Lenovo is concerned that Microsoft is moving on from previous Windows builds too soon, citing customers who are still asking for support for Windows 7 with Skylake-based hardware.
Microsoft has confirmed that it will end support for Windows 7 and Windows 8.1 with Skylake hardware after July 17, 2017.
It is a lower support cycle than what is normal for major Windows builds, but Microsoft is pushing to double down on Windows 10 and create a vast ecosystem through its core software.
Lenovo’s Adrienne Mueller, North America ThinkPad sales enablement and product manager at Lenovo, said the company’s customers are still running those older builds and are worried about losing support.
The executive said in a conference call that some customers even think the industry weight of Lenovo and Skylake chip manufacturer Intel could push Microsoft into extending support for Win 7 and Win 8.1.
This is really important because traditionally, Microsoft has supported their product for many years, and this is kind of a shorter window for customers, especially because a lot of our customers are still using Windows 7. They haven’t even thought about transition to Windows 10.
The thought here is that Microsoft is really just pushing customers to move to Windows 10 … A lot of reactions from our customers…is can we influence Microsoft and tell them they’re not ready to transition and try to get them to prolong support on that?
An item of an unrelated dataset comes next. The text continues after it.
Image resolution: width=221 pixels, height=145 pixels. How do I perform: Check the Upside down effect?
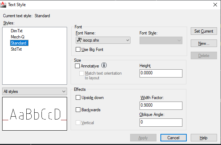tap(78, 98)
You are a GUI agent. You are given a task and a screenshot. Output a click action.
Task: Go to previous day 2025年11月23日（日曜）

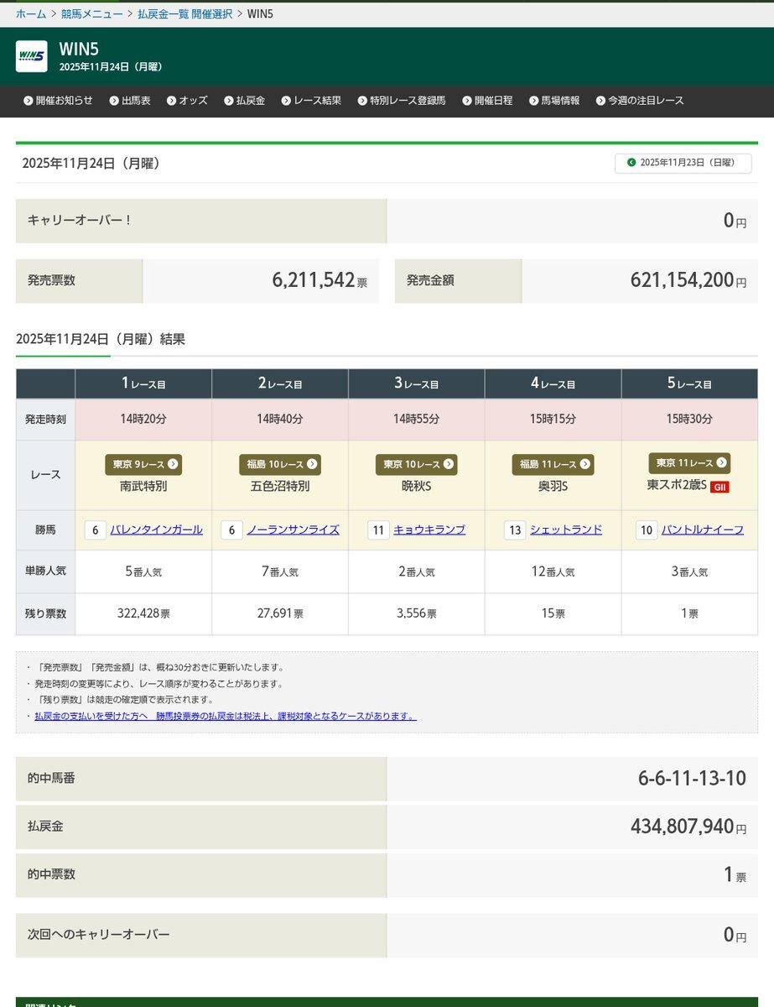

We’ve tried, and Microsoft’s not really willing to do that.
Microsoft is not dropping support for Windows 7 and Windows 8.1 entirely in 2017, with machines running Broadwell and Haswell hardware remaining under the company’s win until January, 2020. Customers are still purchasing Windows 7 and Windows 8.1 products, but even those machine with Haswell and Broadwell are now running low on supplies.
It leaves customers with limited choices for buying a PC if they cannot get a Windows 10 machine for some reason. Consumers in the market for a Win 7 or Win 8.1 PC must choose between a Skylake machine that will only be supported for another year, or choose between a limited number of machines running Haswell or Broadwell silicon.
Lenovo is the largest PC manufacturer in the world, so the company does have plenty of sway in the market, while it also sells machines from all areas of the market. Mueller says the company sells PCs to customers who “absolutely cannot move to Windows 10” and says those will need to be supported beyond 2017.